_Records excerpted from a collection_:

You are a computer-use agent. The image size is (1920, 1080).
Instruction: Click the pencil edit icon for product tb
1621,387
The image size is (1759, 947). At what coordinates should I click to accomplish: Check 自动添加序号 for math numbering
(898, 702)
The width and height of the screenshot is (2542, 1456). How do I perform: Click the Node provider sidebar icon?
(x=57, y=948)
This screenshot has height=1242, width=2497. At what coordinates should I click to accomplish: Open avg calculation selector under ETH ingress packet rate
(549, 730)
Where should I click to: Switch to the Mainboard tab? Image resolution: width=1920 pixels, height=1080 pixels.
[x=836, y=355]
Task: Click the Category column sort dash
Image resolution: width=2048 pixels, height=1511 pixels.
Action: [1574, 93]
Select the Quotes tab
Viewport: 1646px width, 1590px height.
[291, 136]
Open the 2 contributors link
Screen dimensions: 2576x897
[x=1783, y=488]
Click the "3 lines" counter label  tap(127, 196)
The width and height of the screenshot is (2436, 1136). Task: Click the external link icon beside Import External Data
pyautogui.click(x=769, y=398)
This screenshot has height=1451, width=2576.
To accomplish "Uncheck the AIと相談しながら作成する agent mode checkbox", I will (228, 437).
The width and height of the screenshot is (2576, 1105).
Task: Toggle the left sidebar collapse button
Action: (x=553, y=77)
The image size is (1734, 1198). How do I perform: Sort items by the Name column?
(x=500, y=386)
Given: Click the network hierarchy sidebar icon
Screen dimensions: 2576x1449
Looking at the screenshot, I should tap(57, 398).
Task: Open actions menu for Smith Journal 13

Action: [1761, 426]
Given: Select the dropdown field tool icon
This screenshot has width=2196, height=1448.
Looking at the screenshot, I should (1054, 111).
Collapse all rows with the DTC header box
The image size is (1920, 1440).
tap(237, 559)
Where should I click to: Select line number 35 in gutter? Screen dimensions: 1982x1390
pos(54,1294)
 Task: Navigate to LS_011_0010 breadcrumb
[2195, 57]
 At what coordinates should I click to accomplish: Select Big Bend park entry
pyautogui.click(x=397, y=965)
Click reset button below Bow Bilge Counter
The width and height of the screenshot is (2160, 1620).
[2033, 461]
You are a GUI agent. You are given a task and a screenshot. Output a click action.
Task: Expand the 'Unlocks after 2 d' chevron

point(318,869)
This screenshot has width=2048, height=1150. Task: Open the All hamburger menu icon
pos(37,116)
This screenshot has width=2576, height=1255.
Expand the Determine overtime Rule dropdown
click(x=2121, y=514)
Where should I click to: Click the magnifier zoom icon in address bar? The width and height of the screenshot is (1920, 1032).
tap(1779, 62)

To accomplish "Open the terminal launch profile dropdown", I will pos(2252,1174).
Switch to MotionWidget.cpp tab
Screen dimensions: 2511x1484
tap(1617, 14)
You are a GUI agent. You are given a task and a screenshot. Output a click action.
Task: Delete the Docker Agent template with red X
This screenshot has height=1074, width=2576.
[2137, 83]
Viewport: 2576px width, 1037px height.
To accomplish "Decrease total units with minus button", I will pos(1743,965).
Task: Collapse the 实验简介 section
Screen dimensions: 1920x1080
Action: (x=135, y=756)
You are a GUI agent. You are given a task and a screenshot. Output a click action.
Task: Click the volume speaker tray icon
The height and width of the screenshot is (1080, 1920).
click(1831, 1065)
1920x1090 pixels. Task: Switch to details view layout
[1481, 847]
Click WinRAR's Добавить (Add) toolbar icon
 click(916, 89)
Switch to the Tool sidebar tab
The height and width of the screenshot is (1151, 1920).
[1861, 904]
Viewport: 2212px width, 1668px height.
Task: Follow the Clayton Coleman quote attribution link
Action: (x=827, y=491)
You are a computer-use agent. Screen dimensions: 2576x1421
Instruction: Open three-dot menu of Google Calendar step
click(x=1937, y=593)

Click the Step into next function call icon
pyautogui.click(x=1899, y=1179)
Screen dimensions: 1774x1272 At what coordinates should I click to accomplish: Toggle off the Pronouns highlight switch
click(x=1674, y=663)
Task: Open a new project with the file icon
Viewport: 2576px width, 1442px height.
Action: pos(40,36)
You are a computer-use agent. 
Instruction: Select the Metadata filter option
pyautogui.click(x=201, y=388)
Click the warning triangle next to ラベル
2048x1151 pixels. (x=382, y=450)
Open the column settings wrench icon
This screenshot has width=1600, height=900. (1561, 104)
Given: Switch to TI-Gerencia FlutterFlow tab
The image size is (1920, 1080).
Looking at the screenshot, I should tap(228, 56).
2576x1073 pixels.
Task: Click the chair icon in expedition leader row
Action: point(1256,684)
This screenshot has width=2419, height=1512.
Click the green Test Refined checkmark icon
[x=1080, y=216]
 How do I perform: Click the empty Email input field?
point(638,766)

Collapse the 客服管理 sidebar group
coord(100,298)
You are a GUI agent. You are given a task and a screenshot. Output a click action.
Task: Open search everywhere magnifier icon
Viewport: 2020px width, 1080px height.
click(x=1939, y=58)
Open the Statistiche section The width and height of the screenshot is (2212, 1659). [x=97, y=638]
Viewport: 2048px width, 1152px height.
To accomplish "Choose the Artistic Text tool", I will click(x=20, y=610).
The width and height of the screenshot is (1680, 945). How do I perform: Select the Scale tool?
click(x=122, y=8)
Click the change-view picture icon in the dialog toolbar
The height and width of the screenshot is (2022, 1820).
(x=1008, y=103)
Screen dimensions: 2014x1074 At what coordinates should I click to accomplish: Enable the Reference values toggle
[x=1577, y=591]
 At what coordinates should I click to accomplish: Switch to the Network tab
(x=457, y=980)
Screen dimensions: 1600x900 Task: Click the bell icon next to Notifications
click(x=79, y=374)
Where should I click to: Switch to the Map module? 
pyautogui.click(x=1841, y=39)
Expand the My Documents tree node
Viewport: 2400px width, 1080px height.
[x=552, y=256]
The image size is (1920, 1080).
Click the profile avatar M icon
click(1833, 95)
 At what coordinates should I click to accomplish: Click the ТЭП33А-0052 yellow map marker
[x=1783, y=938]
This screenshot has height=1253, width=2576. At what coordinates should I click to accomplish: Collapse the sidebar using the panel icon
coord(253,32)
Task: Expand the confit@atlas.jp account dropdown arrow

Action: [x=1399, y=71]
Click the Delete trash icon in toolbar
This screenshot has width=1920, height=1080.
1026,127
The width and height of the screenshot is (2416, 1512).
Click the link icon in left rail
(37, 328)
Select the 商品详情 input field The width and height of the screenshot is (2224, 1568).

_REQUIRED ACTION_: All the data above should be set down a second time, exactly.

_EXERCISE RESULT_:
You are a computer-use agent. The image size is (1920, 1080).
Instruction: Click the pencil edit icon for product tb
1621,387
The image size is (1759, 947). At what coordinates should I click to accomplish: Check 自动添加序号 for math numbering
(898, 702)
The width and height of the screenshot is (2542, 1456). How do I perform: Click the Node provider sidebar icon?
(x=57, y=948)
This screenshot has height=1242, width=2497. At what coordinates should I click to accomplish: Open avg calculation selector under ETH ingress packet rate
(549, 730)
Where should I click to: Switch to the Mainboard tab? Image resolution: width=1920 pixels, height=1080 pixels.
[x=836, y=355]
Task: Click the Category column sort dash
Image resolution: width=2048 pixels, height=1511 pixels.
Action: [1574, 93]
Select the Quotes tab
Viewport: 1646px width, 1590px height.
[291, 136]
Open the 2 contributors link
Screen dimensions: 2576x897
[x=1783, y=488]
Click the "3 lines" counter label  tap(127, 196)
The width and height of the screenshot is (2436, 1136). Task: Click the external link icon beside Import External Data
pyautogui.click(x=769, y=398)
This screenshot has height=1451, width=2576.
To accomplish "Uncheck the AIと相談しながら作成する agent mode checkbox", I will (228, 437).
The width and height of the screenshot is (2576, 1105).
Task: Toggle the left sidebar collapse button
Action: (x=553, y=77)
The image size is (1734, 1198). How do I perform: Sort items by the Name column?
(x=500, y=386)
Given: Click the network hierarchy sidebar icon
Screen dimensions: 2576x1449
Looking at the screenshot, I should tap(57, 398).
Task: Open actions menu for Smith Journal 13

Action: [1761, 426]
Given: Select the dropdown field tool icon
This screenshot has width=2196, height=1448.
Looking at the screenshot, I should (1054, 111).
Collapse all rows with the DTC header box
The image size is (1920, 1440).
tap(237, 559)
Where should I click to: Select line number 35 in gutter? Screen dimensions: 1982x1390
pos(54,1294)
 Task: Navigate to LS_011_0010 breadcrumb
[2195, 57]
 At what coordinates should I click to accomplish: Select Big Bend park entry
pyautogui.click(x=397, y=965)
Click reset button below Bow Bilge Counter
The width and height of the screenshot is (2160, 1620).
[2033, 461]
You are a GUI agent. You are given a task and a screenshot. Output a click action.
Task: Expand the 'Unlocks after 2 d' chevron

point(318,869)
This screenshot has width=2048, height=1150. Task: Open the All hamburger menu icon
pos(37,116)
This screenshot has width=2576, height=1255.
Expand the Determine overtime Rule dropdown
click(x=2121, y=514)
Where should I click to: Click the magnifier zoom icon in address bar? The width and height of the screenshot is (1920, 1032).
tap(1779, 62)

To accomplish "Open the terminal launch profile dropdown", I will pos(2252,1174).
Switch to MotionWidget.cpp tab
Screen dimensions: 2511x1484
tap(1617, 14)
You are a GUI agent. You are given a task and a screenshot. Output a click action.
Task: Delete the Docker Agent template with red X
This screenshot has height=1074, width=2576.
[2137, 83]
Viewport: 2576px width, 1037px height.
To accomplish "Decrease total units with minus button", I will pos(1743,965).
Task: Collapse the 实验简介 section
Screen dimensions: 1920x1080
Action: (x=135, y=756)
You are a GUI agent. You are given a task and a screenshot. Output a click action.
Task: Click the volume speaker tray icon
The height and width of the screenshot is (1080, 1920).
click(1831, 1065)
1920x1090 pixels. Task: Switch to details view layout
[1481, 847]
Click WinRAR's Добавить (Add) toolbar icon
 click(916, 89)
Switch to the Tool sidebar tab
The height and width of the screenshot is (1151, 1920).
[1861, 904]
Viewport: 2212px width, 1668px height.
Task: Follow the Clayton Coleman quote attribution link
Action: (x=827, y=491)
You are a computer-use agent. Screen dimensions: 2576x1421
Instruction: Open three-dot menu of Google Calendar step
click(x=1937, y=593)

Click the Step into next function call icon
pyautogui.click(x=1899, y=1179)
Screen dimensions: 1774x1272 At what coordinates should I click to accomplish: Toggle off the Pronouns highlight switch
click(x=1674, y=663)
Task: Open a new project with the file icon
Viewport: 2576px width, 1442px height.
Action: pos(40,36)
You are a computer-use agent. 
Instruction: Select the Metadata filter option
pyautogui.click(x=201, y=388)
Click the warning triangle next to ラベル
2048x1151 pixels. (x=382, y=450)
Open the column settings wrench icon
This screenshot has width=1600, height=900. (1561, 104)
Given: Switch to TI-Gerencia FlutterFlow tab
The image size is (1920, 1080).
Looking at the screenshot, I should tap(228, 56).
2576x1073 pixels.
Task: Click the chair icon in expedition leader row
Action: point(1256,684)
This screenshot has width=2419, height=1512.
Click the green Test Refined checkmark icon
[x=1080, y=216]
 How do I perform: Click the empty Email input field?
point(638,766)

Collapse the 客服管理 sidebar group
coord(100,298)
You are a GUI agent. You are given a task and a screenshot. Output a click action.
Task: Open search everywhere magnifier icon
Viewport: 2020px width, 1080px height.
click(x=1939, y=58)
Open the Statistiche section The width and height of the screenshot is (2212, 1659). [x=97, y=638]
Viewport: 2048px width, 1152px height.
To accomplish "Choose the Artistic Text tool", I will click(x=20, y=610).
The width and height of the screenshot is (1680, 945). How do I perform: Select the Scale tool?
click(x=122, y=8)
Click the change-view picture icon in the dialog toolbar
The height and width of the screenshot is (2022, 1820).
(x=1008, y=103)
Screen dimensions: 2014x1074 At what coordinates should I click to accomplish: Enable the Reference values toggle
[x=1577, y=591]
 At what coordinates should I click to accomplish: Switch to the Network tab
(x=457, y=980)
Screen dimensions: 1600x900 Task: Click the bell icon next to Notifications
click(x=79, y=374)
Where should I click to: Switch to the Map module? 
pyautogui.click(x=1841, y=39)
Expand the My Documents tree node
Viewport: 2400px width, 1080px height.
[x=552, y=256]
The image size is (1920, 1080).
Click the profile avatar M icon
click(1833, 95)
 At what coordinates should I click to accomplish: Click the ТЭП33А-0052 yellow map marker
[x=1783, y=938]
This screenshot has height=1253, width=2576. At what coordinates should I click to accomplish: Collapse the sidebar using the panel icon
coord(253,32)
Task: Expand the confit@atlas.jp account dropdown arrow

Action: [x=1399, y=71]
Click the Delete trash icon in toolbar
This screenshot has width=1920, height=1080.
1026,127
The width and height of the screenshot is (2416, 1512).
Click the link icon in left rail
(37, 328)
Select the 商品详情 input field The width and height of the screenshot is (2224, 1568).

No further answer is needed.